Segment Start: Data shown

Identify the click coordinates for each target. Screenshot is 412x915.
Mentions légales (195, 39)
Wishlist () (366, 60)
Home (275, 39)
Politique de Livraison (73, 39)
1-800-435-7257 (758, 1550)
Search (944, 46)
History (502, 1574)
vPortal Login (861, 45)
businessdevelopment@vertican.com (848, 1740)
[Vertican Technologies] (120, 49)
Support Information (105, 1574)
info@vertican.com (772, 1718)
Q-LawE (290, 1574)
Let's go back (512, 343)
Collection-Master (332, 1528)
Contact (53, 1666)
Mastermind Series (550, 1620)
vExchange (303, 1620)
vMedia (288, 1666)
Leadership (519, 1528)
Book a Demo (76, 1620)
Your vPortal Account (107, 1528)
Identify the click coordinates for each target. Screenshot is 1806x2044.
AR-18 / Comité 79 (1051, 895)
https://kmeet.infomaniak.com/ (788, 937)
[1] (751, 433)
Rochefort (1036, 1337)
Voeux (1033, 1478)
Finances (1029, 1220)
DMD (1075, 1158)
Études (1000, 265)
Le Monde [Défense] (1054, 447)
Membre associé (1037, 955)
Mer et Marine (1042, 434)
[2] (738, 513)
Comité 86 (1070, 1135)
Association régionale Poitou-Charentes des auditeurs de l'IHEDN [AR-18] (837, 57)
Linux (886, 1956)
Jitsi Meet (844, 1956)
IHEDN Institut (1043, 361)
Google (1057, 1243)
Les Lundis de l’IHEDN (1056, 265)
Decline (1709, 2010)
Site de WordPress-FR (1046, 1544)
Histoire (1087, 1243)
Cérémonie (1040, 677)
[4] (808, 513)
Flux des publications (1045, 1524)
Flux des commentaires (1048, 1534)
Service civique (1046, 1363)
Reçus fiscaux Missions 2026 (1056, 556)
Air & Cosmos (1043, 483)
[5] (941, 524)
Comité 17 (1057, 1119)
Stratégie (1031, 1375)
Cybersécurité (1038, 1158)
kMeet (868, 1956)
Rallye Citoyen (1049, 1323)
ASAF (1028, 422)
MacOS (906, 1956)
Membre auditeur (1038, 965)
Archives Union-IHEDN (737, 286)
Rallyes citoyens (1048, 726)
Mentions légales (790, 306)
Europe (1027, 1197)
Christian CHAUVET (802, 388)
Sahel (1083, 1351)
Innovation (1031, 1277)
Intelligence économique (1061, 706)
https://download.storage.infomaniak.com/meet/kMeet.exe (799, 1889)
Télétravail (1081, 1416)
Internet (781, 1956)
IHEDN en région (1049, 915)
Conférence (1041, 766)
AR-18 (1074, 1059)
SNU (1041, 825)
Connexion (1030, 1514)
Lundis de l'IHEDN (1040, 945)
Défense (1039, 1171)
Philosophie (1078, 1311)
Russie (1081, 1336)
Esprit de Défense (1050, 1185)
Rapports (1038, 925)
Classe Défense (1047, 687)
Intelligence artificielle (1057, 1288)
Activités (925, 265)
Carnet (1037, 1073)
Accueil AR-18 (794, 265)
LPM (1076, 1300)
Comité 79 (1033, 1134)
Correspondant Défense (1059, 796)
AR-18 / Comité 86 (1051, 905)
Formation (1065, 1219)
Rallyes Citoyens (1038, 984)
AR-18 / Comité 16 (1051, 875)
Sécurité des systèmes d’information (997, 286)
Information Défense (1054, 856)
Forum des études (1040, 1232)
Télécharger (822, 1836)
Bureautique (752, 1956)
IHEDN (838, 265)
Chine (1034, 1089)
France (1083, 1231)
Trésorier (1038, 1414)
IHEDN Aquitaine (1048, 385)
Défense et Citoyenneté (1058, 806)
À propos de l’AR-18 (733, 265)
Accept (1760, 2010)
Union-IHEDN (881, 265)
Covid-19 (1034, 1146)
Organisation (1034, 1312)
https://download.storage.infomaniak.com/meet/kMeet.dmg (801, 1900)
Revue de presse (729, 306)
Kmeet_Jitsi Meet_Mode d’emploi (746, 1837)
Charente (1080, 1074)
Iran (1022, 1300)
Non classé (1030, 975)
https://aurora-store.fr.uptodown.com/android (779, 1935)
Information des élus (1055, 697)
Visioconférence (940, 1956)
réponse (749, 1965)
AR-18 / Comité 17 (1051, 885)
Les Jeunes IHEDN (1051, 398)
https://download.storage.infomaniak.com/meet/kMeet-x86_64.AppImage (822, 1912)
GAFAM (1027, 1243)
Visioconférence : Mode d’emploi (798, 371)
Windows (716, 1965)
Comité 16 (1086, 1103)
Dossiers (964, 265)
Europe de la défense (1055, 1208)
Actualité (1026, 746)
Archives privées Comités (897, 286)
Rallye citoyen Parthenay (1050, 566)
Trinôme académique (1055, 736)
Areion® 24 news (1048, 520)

Segment End: Data shown

* _Task_
Out of the data above, set down the lines from the one with "Screenshot is 1806x2044." to the one with "IHEDN en région (1049, 915)", both included, exactly as written and with no additions.

* _Solution_
Identify the click coordinates for each target. Screenshot is 1806x2044.
AR-18 / Comité 79 (1051, 895)
https://kmeet.infomaniak.com/ (788, 937)
[1] (751, 433)
Rochefort (1036, 1337)
Voeux (1033, 1478)
Finances (1029, 1220)
DMD (1075, 1158)
Études (1000, 265)
Le Monde [Défense] (1054, 447)
Membre associé (1037, 955)
Mer et Marine (1042, 434)
[2] (738, 513)
Comité 86 (1070, 1135)
Association régionale Poitou-Charentes des auditeurs de l'IHEDN [AR-18] (837, 57)
Linux (886, 1956)
Jitsi Meet (844, 1956)
IHEDN Institut (1043, 361)
Google (1057, 1243)
Les Lundis de l’IHEDN (1056, 265)
Decline (1709, 2010)
Site de WordPress-FR (1046, 1544)
Histoire (1087, 1243)
Cérémonie (1040, 677)
[4] (808, 513)
Flux des publications (1045, 1524)
Flux des commentaires (1048, 1534)
Service civique (1046, 1363)
Reçus fiscaux Missions 2026 (1056, 556)
Air & Cosmos (1043, 483)
[5] (941, 524)
Comité 17 (1057, 1119)
Stratégie (1031, 1375)
Cybersécurité (1038, 1158)
kMeet (868, 1956)
Rallye Citoyen (1049, 1323)
ASAF (1028, 422)
MacOS (906, 1956)
Membre auditeur (1038, 965)
Archives Union-IHEDN (737, 286)
Rallyes citoyens (1048, 726)
Mentions légales (790, 306)
Europe (1027, 1197)
Christian CHAUVET (802, 388)
Sahel (1083, 1351)
Innovation (1031, 1277)
Intelligence économique (1061, 706)
https://download.storage.infomaniak.com/meet/kMeet.exe (799, 1889)
Télétravail (1081, 1416)
Internet (781, 1956)
IHEDN en région (1049, 915)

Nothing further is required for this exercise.